AscendC::SetMaskNorm();
AscendC::SetVectorMask<DTYPE_X, AscendC::MaskMode::NORMAL>(numPerRepeat); // Set the mask mode to normal, so that 128 elements are computed in each iteration.
AscendC::Add<DTYPE_X, false>(zLocal, xLocal, yLocal, AscendC::MASK_PLACEHOLDER, mainRepeatTimes, binaryParams);   // Set MASK_PLACEHOLDER to 0. It is a placeholder here and should be replaced with the actual value of SetVectorMask.
if (tailEleNum > 0) {
     AscendC::SetVectorMask<DTYPE_X, AscendC::MaskMode::NORMAL>(tailEleNum); // Set the mask mode to normal, so that 24 elements are computed in each iteration.
     // Start address of the offset tensor. Compute the tail block at the 14976th elements of xLocal and yLocal.
     AscendC::Add<DTYPE_X, false>(zLocal[mainRepeatTimes * numPerRepeat], xLocal[mainRepeatTimes * numPerRepeat], 
           yLocal[mainRepeatTimes * numPerRepeat], AscendC::MASK_PLACEHOLDER, 1, binaryParams);  
}
AscendC::ResetMask (); // Reset the mask value.

[Positive Example]

The inputs are xLocal and yLocal of the half type, with the data amount of 15,000. In counter mode, you only need to set mask to the number of all computed elements to 15,000, and then directly call the Add instruction to complete all computations. This spares you complex computations of the main and tail blocks, making your code clean.

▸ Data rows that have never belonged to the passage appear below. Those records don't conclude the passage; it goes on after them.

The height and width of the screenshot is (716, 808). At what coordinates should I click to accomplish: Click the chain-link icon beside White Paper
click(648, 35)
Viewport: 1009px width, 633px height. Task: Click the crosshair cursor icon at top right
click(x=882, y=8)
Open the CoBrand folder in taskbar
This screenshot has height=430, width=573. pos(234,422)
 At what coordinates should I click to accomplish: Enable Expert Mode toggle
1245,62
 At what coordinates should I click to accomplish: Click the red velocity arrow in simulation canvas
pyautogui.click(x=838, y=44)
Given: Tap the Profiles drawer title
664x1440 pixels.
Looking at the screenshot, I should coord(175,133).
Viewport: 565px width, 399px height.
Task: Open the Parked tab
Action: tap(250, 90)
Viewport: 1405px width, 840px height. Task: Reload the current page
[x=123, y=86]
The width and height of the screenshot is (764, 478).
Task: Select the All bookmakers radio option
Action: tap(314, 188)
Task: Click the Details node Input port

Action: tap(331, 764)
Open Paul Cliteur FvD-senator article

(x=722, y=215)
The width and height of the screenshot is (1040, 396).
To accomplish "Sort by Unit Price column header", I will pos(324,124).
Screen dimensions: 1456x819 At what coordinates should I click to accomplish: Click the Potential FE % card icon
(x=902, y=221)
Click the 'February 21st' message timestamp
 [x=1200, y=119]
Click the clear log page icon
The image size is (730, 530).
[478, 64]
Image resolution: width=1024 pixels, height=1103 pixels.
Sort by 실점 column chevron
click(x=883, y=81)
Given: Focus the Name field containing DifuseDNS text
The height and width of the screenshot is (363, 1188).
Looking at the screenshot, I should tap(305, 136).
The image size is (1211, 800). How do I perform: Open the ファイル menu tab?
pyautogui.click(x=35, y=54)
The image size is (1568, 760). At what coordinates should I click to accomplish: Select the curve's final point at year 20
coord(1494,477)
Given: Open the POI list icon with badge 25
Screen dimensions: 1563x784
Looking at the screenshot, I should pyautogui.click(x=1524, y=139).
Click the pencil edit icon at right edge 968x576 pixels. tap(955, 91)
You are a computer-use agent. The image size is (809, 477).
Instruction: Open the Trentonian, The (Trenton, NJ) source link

To process multiple vector computations of 15,000 elements, the counter mode has more obvious advantages, freeing you of modifying different mask values of the main and tail blocks.

uint32_t ELE_SIZE = 15000;
AscendC::BinaryRepeatParams binaryParams;
AscendC::SetMaskCount();
AscendC::SetVectorMask<DTYPE_X, AscendC::MaskMode::COUNTER>(ELE_SIZE);  // Set the mask mode to counter, with a total number of 15000 elements.
AscendC::Add<DTYPE_X, false>(zLocal, xLocal, yLocal, AscendC::MASK_PLACEHOLDER, 1, binaryParams);                // Set MASK_PLACEHOLDER to 0. It is a placeholder here and should be replaced with the actual value of SetVectorMask.
AscendC::ResetMask (); // Reset the mask value.

[Performance Data]

Figure 1 Scalar time in normal mode vs. counter mode
Figure 2 AIV cycles in normal mode vs. counter mode
Figure 3 Total time in normal mode vs. counter mode

According to the preceding figures and sample code, the counter mode can greatly simplify code, facilitate maintenance, and shorten the time required for scalar and vector computation, improving performance.